Psoasphänomen: Die Untersuchung des Psoasphänomens erfolgt in Rückenlage. Der Patient hebt dabei aktiv das gestreckte Bein im Hüftgelenk. Durch den raschen und plötzlichen Druck auf den distalen Oberschenkel, kommt es reflektorisch zum Anspannen des M. iliopsoas mit Zug an den Querfortsätzen der Lendenwirbelsäure (LWS). Patienten mit Affektionen der LWS (z. B. Diskushernie/Bandscheibenvorfall, Spondylitis/"Wirbelentzündung") oder der Iliosakralgelenke (ISG) geben jetzt Schmerzen an. - Spurling-Test: Kopf maximal zur Seite geneigt und rotiert (mit und ohne Extension) bei sitzenden Patienten. Der Untersucher, der hinter dem Patienten steht, legt dabei eine Hand auf den Kopf des Patienten und taucht axial.

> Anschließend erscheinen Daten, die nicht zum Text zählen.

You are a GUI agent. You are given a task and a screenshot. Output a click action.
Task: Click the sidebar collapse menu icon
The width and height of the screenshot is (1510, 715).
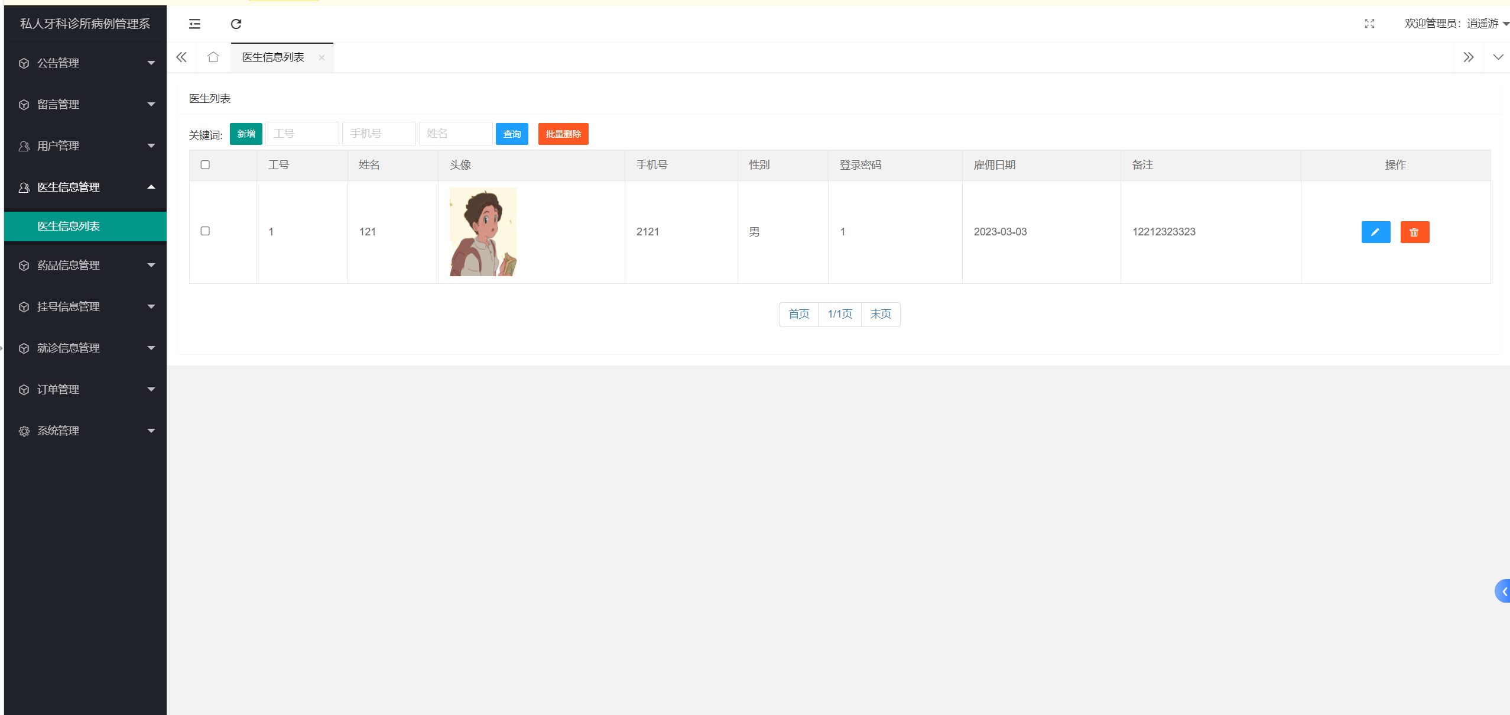click(x=194, y=24)
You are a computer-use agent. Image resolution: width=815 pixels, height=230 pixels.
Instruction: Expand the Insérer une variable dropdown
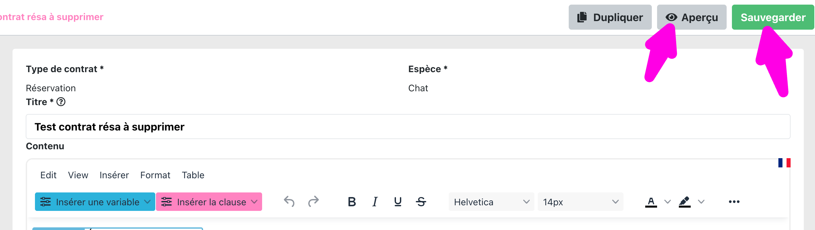point(95,202)
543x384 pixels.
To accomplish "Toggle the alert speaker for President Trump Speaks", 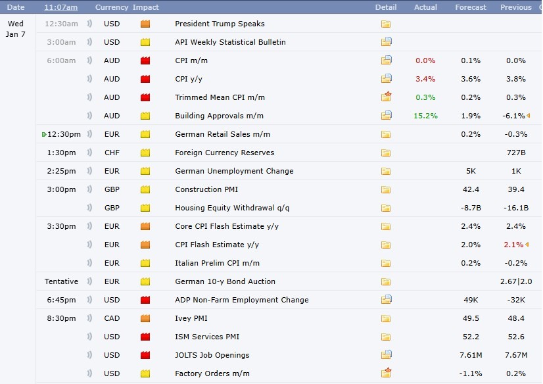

Falls eine Schmerzverstärkung auftritt, gibt dieses einen Hinweis auf eine Nervenkompression mit Ausstrahlung in das Innervationsgebiet. - Verstärkung des Schmerzes durch:
- Hüftbeugung des im Knie gestreckten Beines (Lasèguesches Zeichen*); zusätzlich Dorsalflexion des Fußes (Bragard-Zeichen)
- Verstärkte HWS-Flexion (Kernig-Zeichen)
- Überstreckung des Hüftgelenkes (Wassermannsches Zeichen)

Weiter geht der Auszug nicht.